Candlestick Trading Blog
Bid and ask prices at the time of trade execution are what traders pay or sell at unless they use limit orders. Bid and ask prices or the bid ask spread are the difference between the price at which the market is currently offering an equity versus the price at which the equity is being sold. This refers to the spot price, the price right now. It is very common when trading stocks, trading option, and trading futures with high volume that as soon as you see a price and want to buy or sell with your online trading software that the bid and ask prices will change. In an actively traded equity with very high volume and liquidity the bid ask spread may be only a few cents. On a low volume stock with little liquidity the bid and ask prices may be substantially different. A means of avoiding paying these prices is to place limit orders. By doing so you are creating your own bid or ask prices for the stocks, bonds, futures, or options you are trading.

INFORMATION SUPPLIED:
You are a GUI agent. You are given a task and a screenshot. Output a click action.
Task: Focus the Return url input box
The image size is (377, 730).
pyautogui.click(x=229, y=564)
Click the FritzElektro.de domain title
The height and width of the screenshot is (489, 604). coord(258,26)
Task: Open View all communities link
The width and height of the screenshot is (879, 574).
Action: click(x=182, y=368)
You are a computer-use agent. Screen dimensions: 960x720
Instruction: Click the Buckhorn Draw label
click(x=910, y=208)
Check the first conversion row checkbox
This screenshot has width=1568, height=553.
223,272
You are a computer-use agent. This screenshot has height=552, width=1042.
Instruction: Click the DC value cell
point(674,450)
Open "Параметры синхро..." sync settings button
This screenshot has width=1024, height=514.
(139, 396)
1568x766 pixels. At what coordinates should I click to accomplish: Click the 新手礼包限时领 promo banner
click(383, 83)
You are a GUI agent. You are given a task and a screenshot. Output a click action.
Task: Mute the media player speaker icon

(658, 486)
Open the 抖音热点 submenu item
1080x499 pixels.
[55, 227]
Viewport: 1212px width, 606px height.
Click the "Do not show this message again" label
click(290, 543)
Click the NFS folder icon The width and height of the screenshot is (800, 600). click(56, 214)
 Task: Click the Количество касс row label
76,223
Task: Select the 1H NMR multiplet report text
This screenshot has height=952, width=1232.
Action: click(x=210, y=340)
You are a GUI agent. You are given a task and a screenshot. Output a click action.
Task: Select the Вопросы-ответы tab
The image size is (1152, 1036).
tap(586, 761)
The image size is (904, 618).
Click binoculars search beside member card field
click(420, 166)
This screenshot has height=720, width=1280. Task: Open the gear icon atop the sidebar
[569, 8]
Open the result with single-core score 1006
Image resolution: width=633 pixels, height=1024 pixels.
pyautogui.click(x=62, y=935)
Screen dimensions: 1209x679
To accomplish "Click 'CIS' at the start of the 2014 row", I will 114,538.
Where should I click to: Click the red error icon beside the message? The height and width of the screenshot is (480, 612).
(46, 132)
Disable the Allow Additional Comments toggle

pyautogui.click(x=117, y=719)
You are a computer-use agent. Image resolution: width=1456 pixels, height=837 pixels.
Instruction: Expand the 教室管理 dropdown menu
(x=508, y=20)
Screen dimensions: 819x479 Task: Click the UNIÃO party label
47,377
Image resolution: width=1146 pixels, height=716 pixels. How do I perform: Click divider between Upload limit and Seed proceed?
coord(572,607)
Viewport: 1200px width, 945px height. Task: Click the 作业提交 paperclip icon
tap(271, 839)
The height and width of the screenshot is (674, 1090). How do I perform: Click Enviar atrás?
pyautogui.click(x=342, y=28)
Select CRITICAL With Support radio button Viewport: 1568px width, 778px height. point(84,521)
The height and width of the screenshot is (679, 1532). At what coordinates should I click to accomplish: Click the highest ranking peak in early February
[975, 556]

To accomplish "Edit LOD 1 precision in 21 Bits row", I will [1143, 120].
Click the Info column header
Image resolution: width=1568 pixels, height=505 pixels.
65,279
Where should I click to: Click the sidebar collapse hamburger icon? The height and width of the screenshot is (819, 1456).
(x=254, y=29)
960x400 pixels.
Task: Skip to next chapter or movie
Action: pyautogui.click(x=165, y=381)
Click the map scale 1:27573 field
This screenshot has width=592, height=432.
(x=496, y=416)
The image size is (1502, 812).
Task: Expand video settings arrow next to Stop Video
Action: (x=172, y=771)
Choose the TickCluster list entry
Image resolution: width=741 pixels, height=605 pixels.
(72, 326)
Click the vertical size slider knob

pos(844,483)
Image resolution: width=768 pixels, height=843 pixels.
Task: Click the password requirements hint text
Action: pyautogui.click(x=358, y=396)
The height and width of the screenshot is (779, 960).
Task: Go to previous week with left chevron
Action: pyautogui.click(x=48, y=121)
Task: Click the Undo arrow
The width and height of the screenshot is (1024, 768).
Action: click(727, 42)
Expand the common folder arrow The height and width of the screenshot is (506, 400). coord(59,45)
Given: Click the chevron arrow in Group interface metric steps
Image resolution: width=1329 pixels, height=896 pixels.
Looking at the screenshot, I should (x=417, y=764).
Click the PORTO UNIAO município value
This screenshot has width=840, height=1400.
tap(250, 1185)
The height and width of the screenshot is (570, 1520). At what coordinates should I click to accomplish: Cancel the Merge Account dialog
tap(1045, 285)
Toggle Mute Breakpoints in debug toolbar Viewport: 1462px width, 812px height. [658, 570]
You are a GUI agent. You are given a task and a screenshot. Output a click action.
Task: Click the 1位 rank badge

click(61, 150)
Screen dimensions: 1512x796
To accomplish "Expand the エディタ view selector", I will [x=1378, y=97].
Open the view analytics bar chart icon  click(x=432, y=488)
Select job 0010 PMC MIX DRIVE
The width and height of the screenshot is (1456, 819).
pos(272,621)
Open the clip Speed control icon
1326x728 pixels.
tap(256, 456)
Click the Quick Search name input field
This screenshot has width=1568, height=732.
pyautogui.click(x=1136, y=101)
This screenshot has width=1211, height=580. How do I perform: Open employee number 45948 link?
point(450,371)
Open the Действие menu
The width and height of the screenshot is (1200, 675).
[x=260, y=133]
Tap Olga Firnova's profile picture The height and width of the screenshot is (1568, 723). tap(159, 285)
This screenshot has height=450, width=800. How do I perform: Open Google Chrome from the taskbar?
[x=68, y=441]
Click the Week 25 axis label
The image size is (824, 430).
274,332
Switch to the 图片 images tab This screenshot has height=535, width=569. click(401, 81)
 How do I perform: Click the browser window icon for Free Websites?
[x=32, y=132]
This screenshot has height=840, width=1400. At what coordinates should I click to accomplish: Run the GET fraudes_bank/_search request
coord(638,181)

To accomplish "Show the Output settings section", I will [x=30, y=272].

JOBS:
1. In the blog post on bid and ask prices, how large may the bid ask spread be for an actively traded equity with very high volume and liquidity?
2. The blog post on bid and ask prices ends by saying that you create your own bid or ask prices for what you are trading. List every kind of instrument that final sentence names.

RESPONSES TO THE TASKS:
1. Only a few cents.

2. Stocks, bonds, futures, options